Drug-running submarine seized in the Caribbean – a Coast Guard first

$180 million worth of cocaine in a semisubmersible vessel was seized off Honduras two weeks ago, the Coast Guard said. It was the first such craft, until now used along the Pacific coast, to be spotted in the Caribbean.

Facing stepped up drug interdiction efforts on the Pacific coast, Colombian cocaine smugglers appear to be shifting tactics, attempting to use semisubmersible vessels in the Caribbean Sea to transport their illicit cargo.

On Monday, the US Coast Guard announced that it had intercepted 15,000 pounds of cocaine – worth $180 million – in a semisubmersible vessel intercepted two weeks ago off the coast of Honduras.

The submarinelike boats have been used with increasing frequency in recent years to transport multiton quantities of cocaine up the Pacific coast from Colombia. The seizure off the east coast of Honduras marks the first time such a vessel has been seen in the Caribbean, officials said.

The semisubmersible vessels are believed to have been constructed on the banks of jungle rivers in Colombia. They are built of fiberglass and wood, and designed to sit low in the water to avoid radar detection. The boats are painted to blend in with the sea surface. They have no registration numbers, no identifying insignia, and no running lights. Most important, they are built with scuttling valves that allow the captain and crew to sink the vessel within moments of being detected by authorities.
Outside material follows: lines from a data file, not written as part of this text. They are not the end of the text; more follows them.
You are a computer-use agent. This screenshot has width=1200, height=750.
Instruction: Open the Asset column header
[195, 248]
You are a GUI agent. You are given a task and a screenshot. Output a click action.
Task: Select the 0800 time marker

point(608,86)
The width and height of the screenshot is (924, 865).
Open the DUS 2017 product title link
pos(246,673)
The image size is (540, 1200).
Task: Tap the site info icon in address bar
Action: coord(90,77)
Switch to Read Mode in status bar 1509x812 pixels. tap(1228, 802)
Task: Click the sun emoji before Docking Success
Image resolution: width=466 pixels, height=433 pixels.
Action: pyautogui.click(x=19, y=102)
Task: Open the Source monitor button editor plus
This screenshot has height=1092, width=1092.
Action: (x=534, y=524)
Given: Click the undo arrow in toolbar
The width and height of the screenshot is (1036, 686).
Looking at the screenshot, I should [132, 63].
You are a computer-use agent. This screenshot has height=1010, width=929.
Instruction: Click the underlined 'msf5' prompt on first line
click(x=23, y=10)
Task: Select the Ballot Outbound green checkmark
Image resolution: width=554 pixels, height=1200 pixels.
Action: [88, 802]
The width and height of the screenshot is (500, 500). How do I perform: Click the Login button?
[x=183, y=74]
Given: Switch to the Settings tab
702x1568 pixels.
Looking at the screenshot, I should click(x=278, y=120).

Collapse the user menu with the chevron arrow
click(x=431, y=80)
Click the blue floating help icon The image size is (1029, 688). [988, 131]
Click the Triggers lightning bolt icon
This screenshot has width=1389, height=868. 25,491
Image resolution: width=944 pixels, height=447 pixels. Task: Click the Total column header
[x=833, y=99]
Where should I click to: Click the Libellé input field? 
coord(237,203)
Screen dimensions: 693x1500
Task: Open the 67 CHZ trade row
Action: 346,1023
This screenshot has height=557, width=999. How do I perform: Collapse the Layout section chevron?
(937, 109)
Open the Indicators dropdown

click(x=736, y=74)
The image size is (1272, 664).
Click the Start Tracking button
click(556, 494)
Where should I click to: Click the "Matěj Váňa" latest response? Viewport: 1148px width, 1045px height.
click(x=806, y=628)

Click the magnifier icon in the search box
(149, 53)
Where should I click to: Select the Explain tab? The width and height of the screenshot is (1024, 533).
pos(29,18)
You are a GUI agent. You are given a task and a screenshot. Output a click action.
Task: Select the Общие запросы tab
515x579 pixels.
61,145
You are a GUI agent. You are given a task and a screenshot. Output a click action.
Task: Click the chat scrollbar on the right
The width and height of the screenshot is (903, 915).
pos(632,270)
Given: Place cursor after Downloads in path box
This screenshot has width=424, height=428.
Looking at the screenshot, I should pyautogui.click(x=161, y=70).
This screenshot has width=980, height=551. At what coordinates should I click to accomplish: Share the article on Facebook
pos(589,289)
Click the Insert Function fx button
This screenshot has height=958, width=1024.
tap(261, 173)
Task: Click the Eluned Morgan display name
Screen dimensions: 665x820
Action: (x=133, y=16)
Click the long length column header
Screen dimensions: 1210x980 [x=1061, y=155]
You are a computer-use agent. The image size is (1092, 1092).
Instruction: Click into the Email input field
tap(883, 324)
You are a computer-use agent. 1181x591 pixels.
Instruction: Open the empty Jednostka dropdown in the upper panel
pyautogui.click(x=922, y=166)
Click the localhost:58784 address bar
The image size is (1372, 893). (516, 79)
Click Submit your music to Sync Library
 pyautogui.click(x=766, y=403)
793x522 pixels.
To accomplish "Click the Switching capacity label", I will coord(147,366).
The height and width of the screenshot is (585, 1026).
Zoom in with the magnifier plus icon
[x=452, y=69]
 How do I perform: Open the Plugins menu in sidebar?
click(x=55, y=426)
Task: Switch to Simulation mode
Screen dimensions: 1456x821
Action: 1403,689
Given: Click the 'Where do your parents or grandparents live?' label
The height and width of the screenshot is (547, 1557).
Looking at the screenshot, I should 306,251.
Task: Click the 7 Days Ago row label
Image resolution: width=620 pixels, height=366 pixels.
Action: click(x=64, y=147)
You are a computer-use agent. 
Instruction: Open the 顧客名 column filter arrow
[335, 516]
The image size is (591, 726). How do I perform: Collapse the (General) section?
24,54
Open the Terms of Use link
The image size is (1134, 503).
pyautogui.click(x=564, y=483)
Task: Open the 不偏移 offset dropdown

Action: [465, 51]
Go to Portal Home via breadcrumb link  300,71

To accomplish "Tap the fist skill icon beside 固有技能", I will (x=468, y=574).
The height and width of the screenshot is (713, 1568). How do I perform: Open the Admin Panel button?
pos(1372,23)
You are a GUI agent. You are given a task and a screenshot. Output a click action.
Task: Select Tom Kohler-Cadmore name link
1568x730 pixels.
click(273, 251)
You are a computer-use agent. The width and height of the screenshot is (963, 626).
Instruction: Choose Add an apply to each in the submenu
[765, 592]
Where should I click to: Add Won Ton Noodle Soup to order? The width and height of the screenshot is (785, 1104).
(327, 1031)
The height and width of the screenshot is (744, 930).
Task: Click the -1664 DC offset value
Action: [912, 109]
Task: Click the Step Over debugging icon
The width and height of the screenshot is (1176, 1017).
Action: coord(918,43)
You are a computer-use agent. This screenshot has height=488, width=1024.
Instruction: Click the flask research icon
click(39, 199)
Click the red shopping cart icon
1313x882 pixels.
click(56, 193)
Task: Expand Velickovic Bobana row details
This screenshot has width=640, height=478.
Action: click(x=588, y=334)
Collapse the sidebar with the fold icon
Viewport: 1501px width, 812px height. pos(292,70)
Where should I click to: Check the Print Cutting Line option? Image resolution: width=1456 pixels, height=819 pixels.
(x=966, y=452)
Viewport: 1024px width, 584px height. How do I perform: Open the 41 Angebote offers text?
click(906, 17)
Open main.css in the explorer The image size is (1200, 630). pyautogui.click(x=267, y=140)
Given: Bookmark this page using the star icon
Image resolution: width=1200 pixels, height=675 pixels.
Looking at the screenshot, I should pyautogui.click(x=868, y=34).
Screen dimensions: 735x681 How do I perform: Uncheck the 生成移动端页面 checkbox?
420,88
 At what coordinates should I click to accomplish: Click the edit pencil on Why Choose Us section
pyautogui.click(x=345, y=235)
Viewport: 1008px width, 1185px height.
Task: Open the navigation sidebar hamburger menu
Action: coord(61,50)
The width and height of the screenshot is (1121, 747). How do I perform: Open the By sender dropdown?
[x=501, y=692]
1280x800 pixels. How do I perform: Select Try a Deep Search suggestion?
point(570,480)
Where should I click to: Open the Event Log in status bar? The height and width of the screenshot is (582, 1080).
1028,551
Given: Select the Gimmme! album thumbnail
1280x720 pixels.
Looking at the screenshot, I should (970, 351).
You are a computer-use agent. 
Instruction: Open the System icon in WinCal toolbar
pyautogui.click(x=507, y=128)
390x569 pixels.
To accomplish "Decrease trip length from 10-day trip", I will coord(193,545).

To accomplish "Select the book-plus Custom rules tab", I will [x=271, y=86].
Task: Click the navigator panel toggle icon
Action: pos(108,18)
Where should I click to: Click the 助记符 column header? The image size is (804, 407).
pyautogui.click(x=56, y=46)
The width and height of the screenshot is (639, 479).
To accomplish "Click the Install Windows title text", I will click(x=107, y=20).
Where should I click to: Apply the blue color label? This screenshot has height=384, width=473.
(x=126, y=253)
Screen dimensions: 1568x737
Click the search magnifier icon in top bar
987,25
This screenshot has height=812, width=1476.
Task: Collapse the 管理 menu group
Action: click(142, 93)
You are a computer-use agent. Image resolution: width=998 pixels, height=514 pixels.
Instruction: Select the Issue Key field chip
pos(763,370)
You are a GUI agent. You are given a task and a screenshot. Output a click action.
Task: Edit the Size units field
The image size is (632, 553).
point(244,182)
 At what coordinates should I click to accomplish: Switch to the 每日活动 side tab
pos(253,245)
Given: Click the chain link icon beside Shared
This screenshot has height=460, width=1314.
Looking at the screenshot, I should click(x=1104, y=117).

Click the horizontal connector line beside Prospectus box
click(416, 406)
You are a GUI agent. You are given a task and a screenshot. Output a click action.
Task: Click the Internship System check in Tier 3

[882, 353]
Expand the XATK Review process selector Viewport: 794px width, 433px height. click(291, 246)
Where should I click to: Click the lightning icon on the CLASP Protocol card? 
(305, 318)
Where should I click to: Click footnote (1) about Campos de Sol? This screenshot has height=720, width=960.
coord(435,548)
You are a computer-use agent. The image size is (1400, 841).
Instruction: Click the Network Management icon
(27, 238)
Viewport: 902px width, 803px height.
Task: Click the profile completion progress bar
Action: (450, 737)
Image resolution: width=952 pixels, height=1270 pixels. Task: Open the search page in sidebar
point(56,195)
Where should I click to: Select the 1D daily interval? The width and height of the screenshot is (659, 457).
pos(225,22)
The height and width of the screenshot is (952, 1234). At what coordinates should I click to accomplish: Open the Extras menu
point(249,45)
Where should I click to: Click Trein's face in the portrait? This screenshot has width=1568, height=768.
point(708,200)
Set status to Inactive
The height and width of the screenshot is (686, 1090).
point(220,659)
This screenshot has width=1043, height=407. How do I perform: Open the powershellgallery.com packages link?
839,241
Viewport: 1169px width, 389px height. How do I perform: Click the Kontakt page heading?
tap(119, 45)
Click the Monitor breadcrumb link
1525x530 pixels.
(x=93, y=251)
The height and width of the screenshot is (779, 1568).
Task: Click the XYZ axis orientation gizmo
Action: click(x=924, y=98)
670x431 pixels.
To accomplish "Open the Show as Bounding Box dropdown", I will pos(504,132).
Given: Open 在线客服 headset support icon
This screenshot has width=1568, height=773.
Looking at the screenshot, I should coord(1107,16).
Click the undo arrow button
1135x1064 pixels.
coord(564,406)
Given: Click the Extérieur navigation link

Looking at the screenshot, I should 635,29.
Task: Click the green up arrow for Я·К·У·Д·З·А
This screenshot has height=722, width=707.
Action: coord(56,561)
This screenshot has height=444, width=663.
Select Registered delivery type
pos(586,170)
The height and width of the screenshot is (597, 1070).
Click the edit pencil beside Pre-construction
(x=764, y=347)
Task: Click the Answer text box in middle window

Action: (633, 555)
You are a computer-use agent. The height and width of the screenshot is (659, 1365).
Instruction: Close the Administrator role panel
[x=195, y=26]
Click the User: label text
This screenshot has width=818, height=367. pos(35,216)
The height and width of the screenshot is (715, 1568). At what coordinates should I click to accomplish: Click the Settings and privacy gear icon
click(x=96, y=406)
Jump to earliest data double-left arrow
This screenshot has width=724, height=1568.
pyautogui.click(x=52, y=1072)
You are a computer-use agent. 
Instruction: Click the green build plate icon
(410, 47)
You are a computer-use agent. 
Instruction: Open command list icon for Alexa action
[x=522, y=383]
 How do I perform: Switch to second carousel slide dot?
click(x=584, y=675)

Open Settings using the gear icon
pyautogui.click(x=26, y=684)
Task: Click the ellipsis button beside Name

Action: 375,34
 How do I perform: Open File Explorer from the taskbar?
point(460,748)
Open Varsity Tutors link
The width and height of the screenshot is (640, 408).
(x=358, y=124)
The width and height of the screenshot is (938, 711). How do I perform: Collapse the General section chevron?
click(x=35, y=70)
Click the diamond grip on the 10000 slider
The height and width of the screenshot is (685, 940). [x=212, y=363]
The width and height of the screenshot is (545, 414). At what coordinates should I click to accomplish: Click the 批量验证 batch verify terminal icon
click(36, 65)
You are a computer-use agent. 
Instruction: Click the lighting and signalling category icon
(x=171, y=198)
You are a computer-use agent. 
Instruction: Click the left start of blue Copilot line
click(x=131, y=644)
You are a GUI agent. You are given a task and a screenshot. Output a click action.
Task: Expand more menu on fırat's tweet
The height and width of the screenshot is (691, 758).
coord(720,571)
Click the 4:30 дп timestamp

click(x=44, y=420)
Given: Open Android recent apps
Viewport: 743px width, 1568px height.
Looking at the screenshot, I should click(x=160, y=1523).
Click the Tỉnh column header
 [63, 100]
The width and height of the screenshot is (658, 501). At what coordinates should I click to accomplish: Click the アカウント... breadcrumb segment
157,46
The idea is to destroy the evidence in deep international waters and allow the Coast Guard to provide the wet captain and crew a ride to safety.

That was apparently the plan on July 13 when Coast Guard officials in a helicopter and pursuit boat approached the semisubmersible vessel in the Caribbean. Within moments of the contact, the crew emerged onto the open deck of the boat. Three crew members got into an inflatable raft. The remaining crew members were taken aboard the Coast Guard pursuit boat.

Officials recovered two cocaine packages from the boat as it was sinking and one other package that floated to the surface after it sank.

The captain and crew were taken aboard the Coast Guard cutter Seneca to be turned over to law enforcement officials in the United States.

The Seneca, several other Coast Guard cutters, the Honduran Navy, and Federal Bureau of Investigation dive teams began a search to locate the sunken vessel and recover its cargo. The boat went down in 100 feet of water. Officials used portable sonar equipment and found the boat on July 26 after a 10-hour search, officials said.

Once the boat was found, divers recovered the cocaine cargo.

Although the Coast Guard was able to recover drug evidence in the Caribbean interdiction, that hasn’t always been the case. In the Pacific, often by the time the Coast Guard arrives on scene, the boat and its cargo are gone.

Concerned about this tactic, Congress in 2008 passed the Drug Trafficking Vessel Interdiction Act (DTVIA). The measure made it unlawful to be the captain or crew on an unregistered semisubmersible vessel in international waters with the intent to evade detection.

Under the DTVIA, it is no longer necessary for interdicting authorities to try to obtain a part of the sinking vessel’s illicit cargo to facilitate prosecution in a US court. The mere presence of a semisubmersible vessel attempting to evade detection in international waters is a violation of US law.

Defense lawyers have challenged the DTVIA as an unconstitutional extension of US legal authority to regulate criminal activity on the high seas. At least three cases have been prosecuted in Florida, with convictions in each case. Crew members have been sentenced to nine years in prison.

Convictions in all three cases have been upheld at the Atlanta-based 11th US Circuit Court of Appeals.